There were five panels, each of which had four judges. Bodine was assigned to sauvignion blanc and Bordeaux blends – wines made with cabernet sauvignon, merlot, cabernet franc. He and his fellow judges tasted as many as 90 wines each day. It took four days to get through them all, before switching to some “miscellaneous reds.”

“The very last day was Saturday, and I was switched over the brandy, liqueurs and other spirits,” Bodine said. “And even off things, like grape juice, were thrown in there.”

The tastings were blind. Judges only knew the category, vintage, and pertinent details, such as whether the wine had been aged in oak.

Bodine said drinking so much wine, for so many days in a row, wasn’t too difficult, although it could get tiring.

“Fortunately for me, I really like sauvignon blanc,” he said. “It’s a wine we drink often at our house, so that was good. There’s other varieties I’m not going to name that I wouldn’t have been as happy to taste four days in a row.”

It was the end of winter in South Africa, but the weather was good. The judges were given just one afternoon off to explore Cape Town, but they did get to visit several of the 600 or so wineries in the region.

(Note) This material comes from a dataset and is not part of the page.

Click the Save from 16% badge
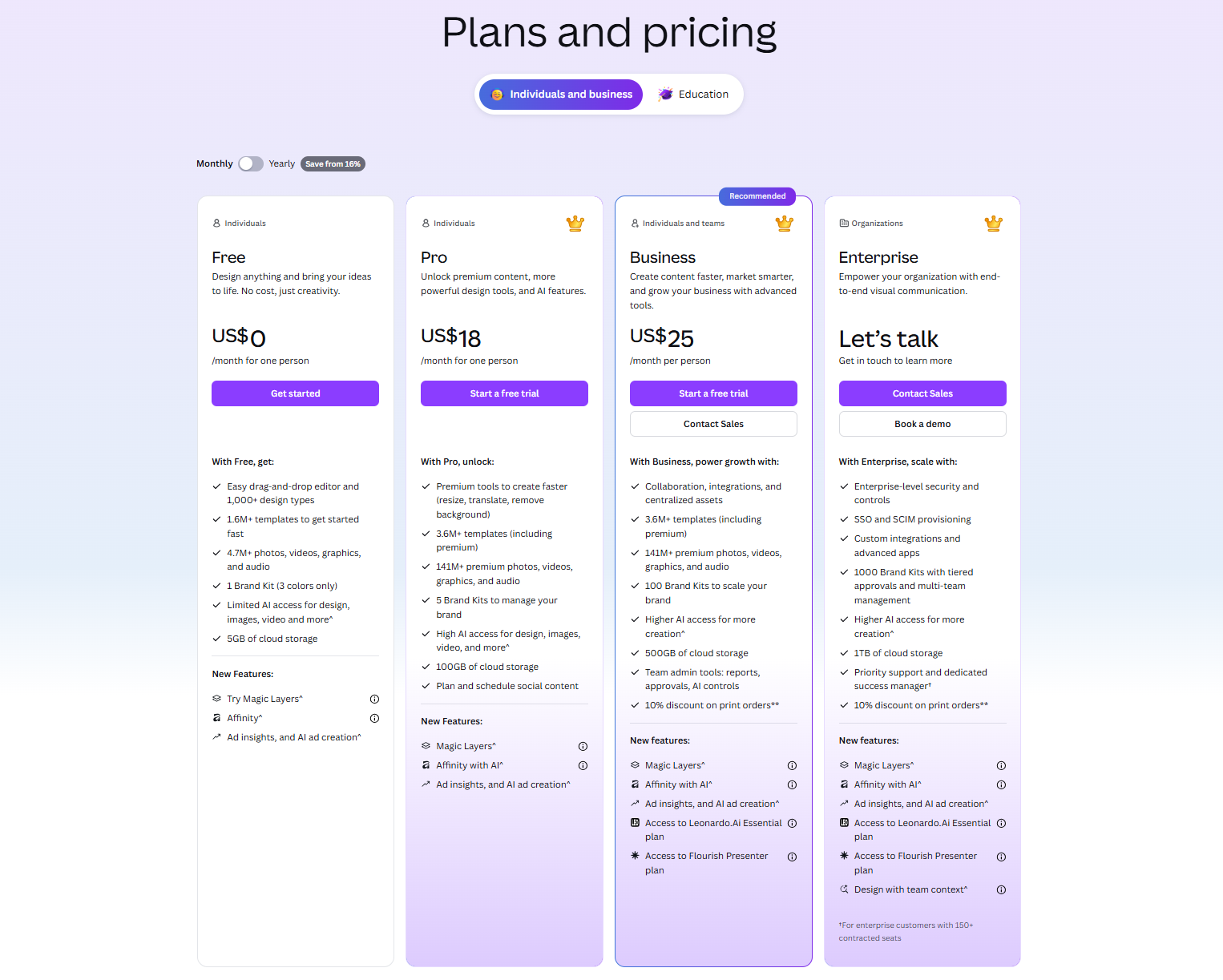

Bodine received a masters degree in enology (wine making) from the University of California-Davis in 1995. He built and managed wineries and distilleries in the United States and China before moving back home to Maine in 2005. At Sweetgrass Farm, he makes fruit wines, bitters and spirits, including the popular Back River Gin. He and his wife, Constance, also have a tasting room on Fore Street in Portland.